L’écart entre les 26,4 Md$ d’aujourd’hui et les 3 000 – 11 000 Md$ d’ici 2030 est énorme, mais le marché adressable — 130 000 Md$ en obligataire et 300 000 Md$ en immobilier — l’est encore davantage. Si les actifs tokenisés captent seulement 1 à 2 % de ces marchés, les projections sont prudentes. Si l’élan réglementaire se poursuit et que les goulets d’infrastructure sont résolus, la fourchette haute devient plausible.

L’indicateur le plus important à surveiller n’est pas la valeur totale bloquée mais la vitesse d’adoption institutionnelle. Les investisseurs fortunés ont déjà alloué en moyenne 8,6 % de leurs portefeuilles aux actifs tokenisés, tandis que les investisseurs institutionnels prévoient une allocation de 5,6 %. Si ces allocations prévues se convertissent en déploiements réels — et si les conditions réglementaires, de conservation et d’infrastructure continuent de s’améliorer — le marché de 26,4 Md$ de mars 2026 sera mémorisé comme le point d’inflexion, et non comme le sommet.
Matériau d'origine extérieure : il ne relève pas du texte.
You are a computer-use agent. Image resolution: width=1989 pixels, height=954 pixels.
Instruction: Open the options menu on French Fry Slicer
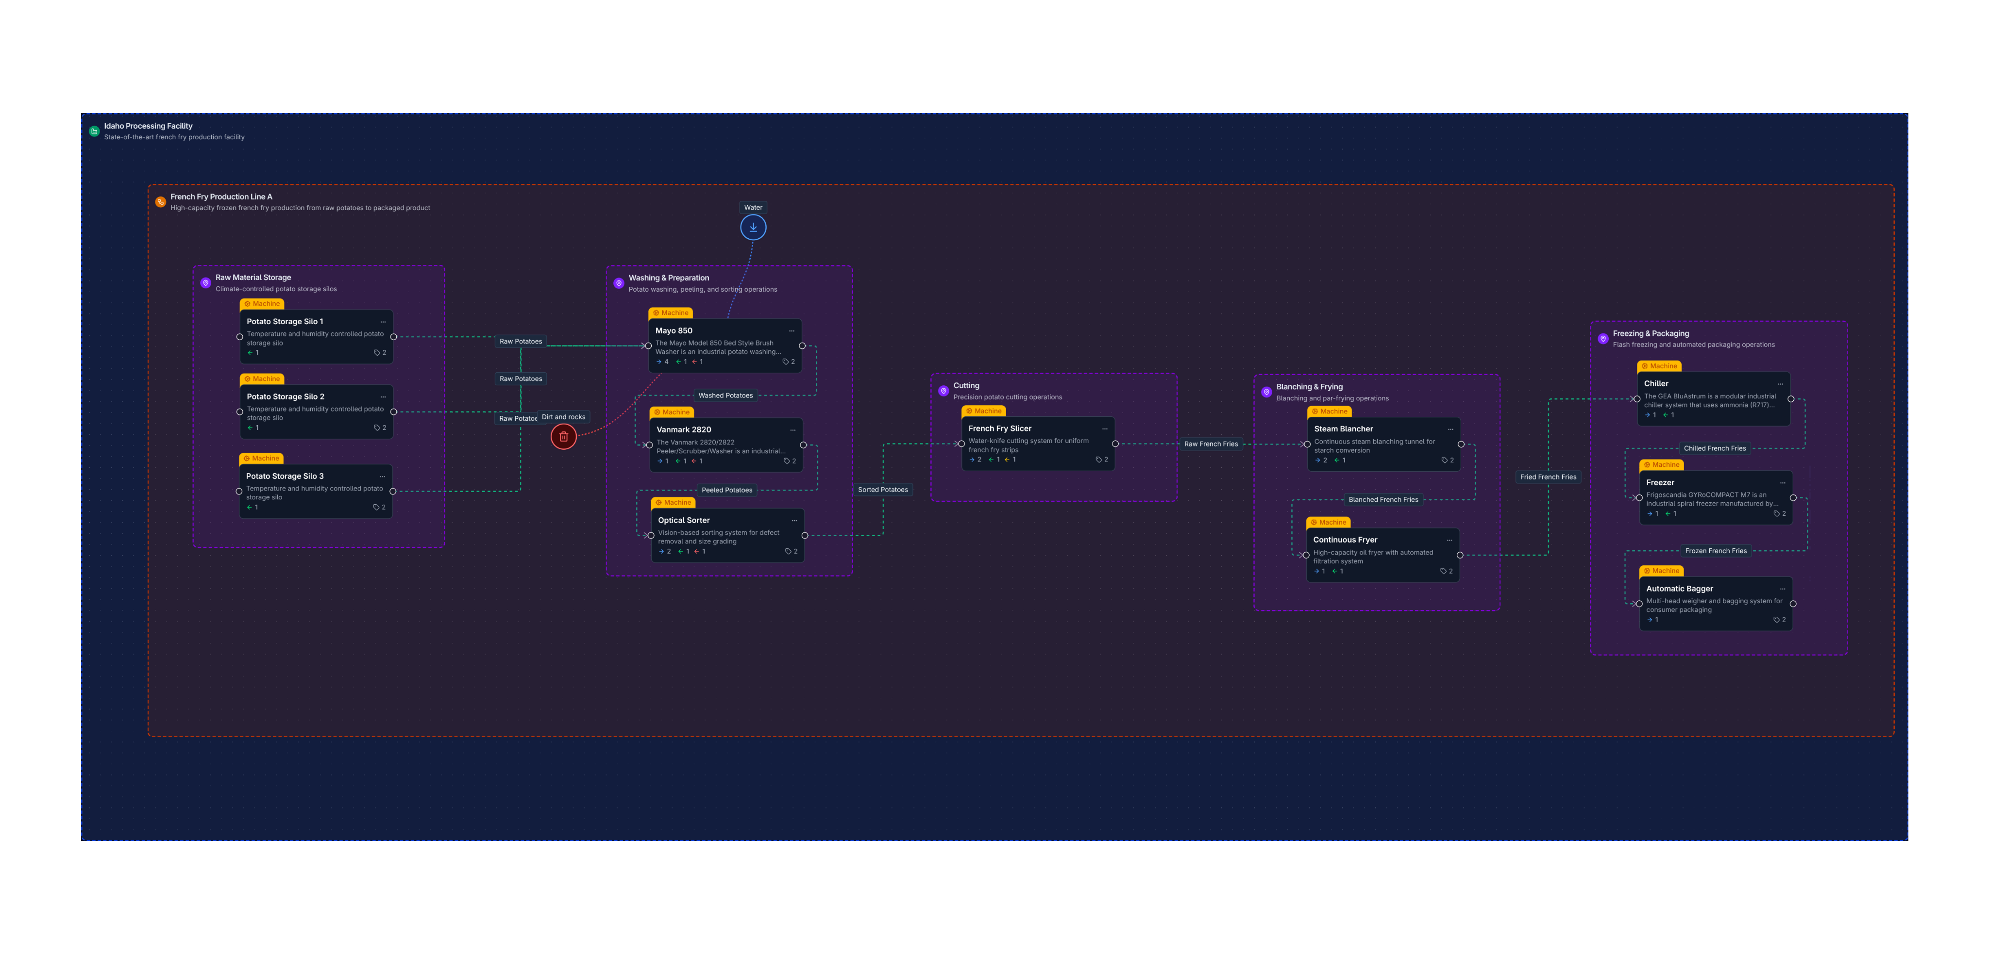(x=1104, y=428)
Les risques sont tout aussi significatifs. Un exploit majeur de contrat intelligent impliquant un fonds de bons du Trésor tokenisé pourrait faire reculer le secteur de plusieurs années. Des retournements réglementaires — en particulier si une nouvelle administration adopte une approche plus restrictive — pourraient geler les pipelines institutionnels. Et la question fondamentale de savoir si la tokenisation crée une véritable valeur économique ou ajoute simplement une couche blockchain à l’infrastructure financière existante reste ouverte. Les données jusqu’ici — la réduction de coûts de 100+ pb de Figure, le milliard de dollars d’actifs sous gestion de BENJI, le rendement moyen de 185,8 % des jetons RWA en 2025 — suggèrent une création de valeur réelle, mais la thèse n’a pas encore été testée au travers d’un cycle de crédit complet ou d’un ralentissement prolongé du marché.